Much like this old ask about revolutionaries’ favorite dishes, I can’t say I know of any instance of someone exclaiming: ”this is 100% my favorite book,” but at tops people mentioning books that they thought were good or bad:
In his memoirs, Brissot writes he’s picking up Rousseau’s Confessions for the sixth time, so I guess that could qualify as a favorite book? send help
We have this list of books seized at Robespierre’s place after his death.
According to the memoirs of Élisabeth Duplay, Robespierre would read ”the works of Corneille, Voltaire and Rousseau” for her family in the evenings.
In a short biography over Desmoulins written in 1834, Marcellin Matton claims his favorite book was René Aubert de Vertot’s Histoire des révolutions arrivées dans le gouvernement de la République romaine (1719), of which he always carried a copy. Matton is an infamous romanticizer it’s from him we have the stupid leaf myth for example, but I’m willing to give him some leeway here since he could have obtained the information from Camille’s mother-in-law and sister-in-law, who were his friends:
In one of his first classes, he received Vertot's Révolutions romaines as a prize. Reading this work transported him with admiration; in the future, he always had a volume in his pocket. It was for him an indispensable companion, it was his vade mecum. He used or lost at least twenty volumes. It is perhaps to this excellent work and to the particular work that he did on the discourses of Cicero and especially on his Philippics, that we owe the lively and sharp style which distinguishes all the writings coming from the pen of Camille .
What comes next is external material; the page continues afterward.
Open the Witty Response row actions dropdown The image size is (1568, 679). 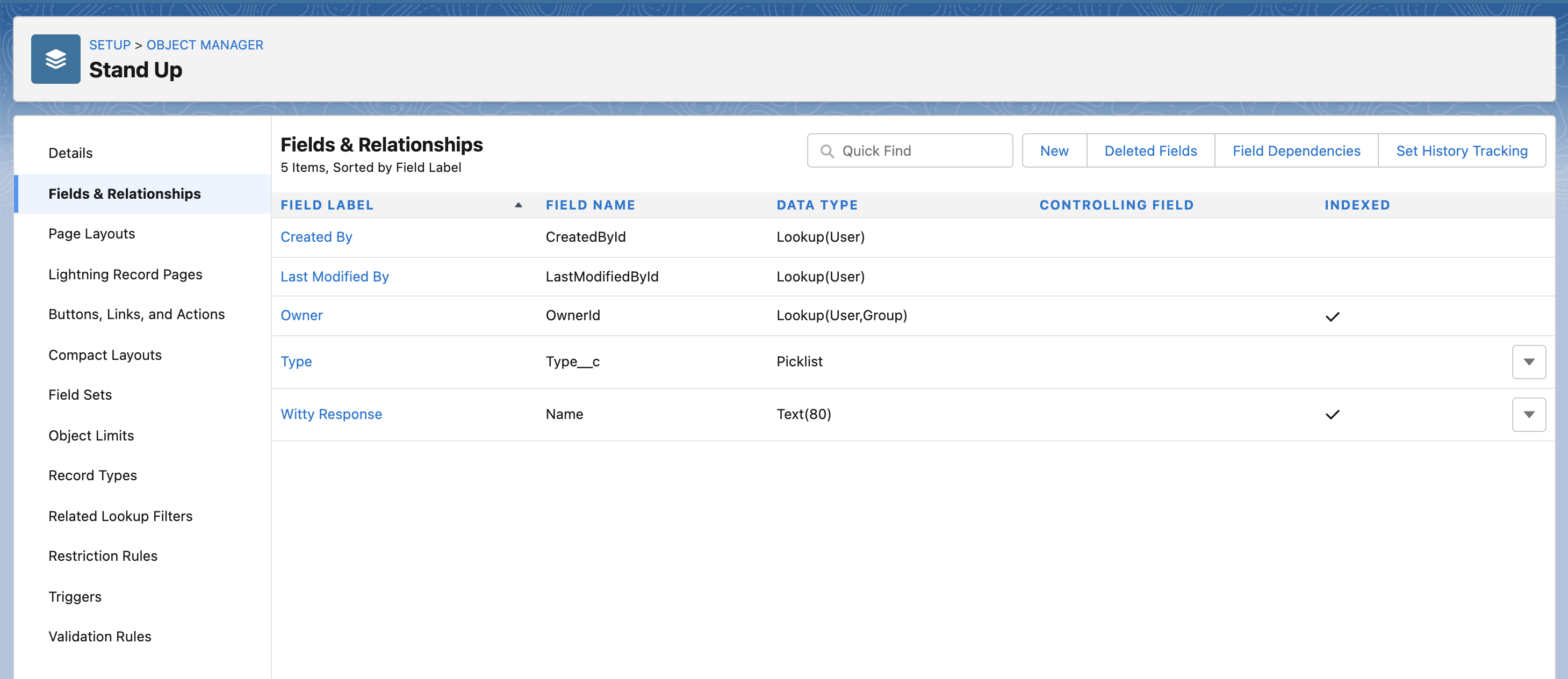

Desmoulins was however less fond of Rousseau’s Confessions, in number 55 (December 1790) of Révolutions de France et de Brabant he admits that he abandoned the book after getting infuriated by it:
Not that I idolize J.J. as I did in the past, since I saw in his Confessions that he had become an aristocrat in his old age. How far he was from looking at an Alexander with the pride of this Cynic, to whom he is compared, and how painfully I saw that he united the opposite faults of Diogenes and Arisippus! It is a pleasant thing to hear the author of the Social Contract protest in his Confessions about the simplicity of the commerce of such great lords (M. and Madame de Luxembourg) he cries with joy, he wants to kiss the feet of this good marshal, because he wanted to accompany one of his friends, an office clerk, for a walk. Is there anything smaller, more ridiculous? I received, he says elsewhere, the greatest honor that a man can receive, the visit of the Prince de Conti, (an honor that Rousseau shared with all the girls of the Palais-Royal.) At this point I tossed away the book out of spite, and I admit, that I had to reread the speech on equality of conditions, and Julie's novel, in order to not hate the philosopher of Geneva, like Durosoy and Mallet du Pan; for the same principles, in the mouth of such a great man, are more condemnable and worthy of aversion than in the mouths of our two gazetteers, whom God created poor in spirit, and predestined as such to the kingdom of heaven.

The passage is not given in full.